Obviously, there were some points arising from the Tanzanian case, which we have subsequently addressed. The need was highlighted for clearer procedures within Whitehall for assessing applications when criterion 8 came into play. We have therefore agreed guidance for officials when they consider the impact of a proposed arms export on the recipient country. That guidance has been incorporated into the EU criteria. Moreover, the principle that sustainable development must be taken into account in licensing decisions was enshrined in the Export Control Act 2002. DFID continues to play an active part in the licensing process, and in all discussions on the arms trade.
I want to remind Members that UK export controls are among the most robust in the world, and to underline the Government's record on transparency in export licensing. In 1997, we announced, for the first time, detailed criteria for assessing applications, which reflected our commitment to managing arms transfers responsibly, especially so as to avoid their use for internal repression and international aggression. Prior to that, there were no published criteria. Those criteria have been incorporated into the EU code of conduct, which now applies to all member states. Therefore, we have led on the issue.
At one stage, the right hon. Member for Birmingham, Ladywood said that the DTI always fights for arms deals, or words to that effect. If that is true, my Department is failing. In 2005, 129 licence applications were refused and many others were withdrawn when the stringency of the criteria were understood. I am advised that we actually have the highest refusal rate of any EU country. It is easy to throw around insults, but I am here to defend my Departments stewardship of this important policy.
We also publish comprehensive details of our policy and decision making in our quarterly and annual reports, and we are of course scrutinised carefully by
the Quadripartite Committee. Not least because of the issues raised, we will initiate a review later this year of the controls introduced, in 2004, under the Export Control Act 2002. That is timed to commence three years after the new export control legislation was implemented, in accordance with Cabinet Office better regulation guidelines.

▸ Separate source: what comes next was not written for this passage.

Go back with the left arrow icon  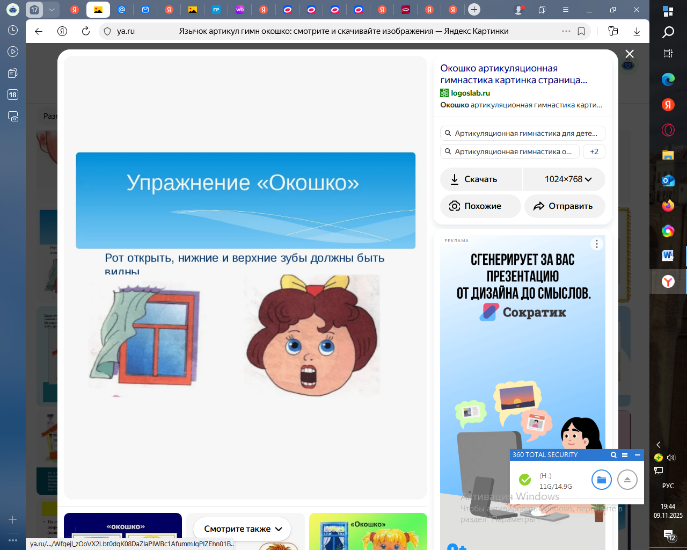[x=39, y=31]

There will be full public consultation, and the review is timely.
The Government also have a proud record on attacking corruption. We have ratified the UN convention against corruption, and put new legislation in place to allow us to do so. We have also established a new internal corruption group staffed by City of London and Metropolitan police officers. Our commitment to a new international arms trade treaty, as highlighted by my right hon. Friend the Secretary of State, is also relevant.

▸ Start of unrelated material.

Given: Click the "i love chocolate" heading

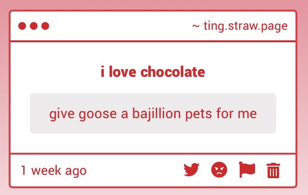Looking at the screenshot, I should [x=153, y=73].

We will learn lessons from any situation of this kind, and the review will be the right time to consider those. We have had a lively debate, but I recognise that differences remain between the Government and the Opposition on this matter. The main differences are obvious. A Labour Government introduced a clear export control regime; the Conservative Government had no such clarity. A Labour Government have taken a series of decisive steps to combat corruption; the Conservatives let corruption fester during their Administration.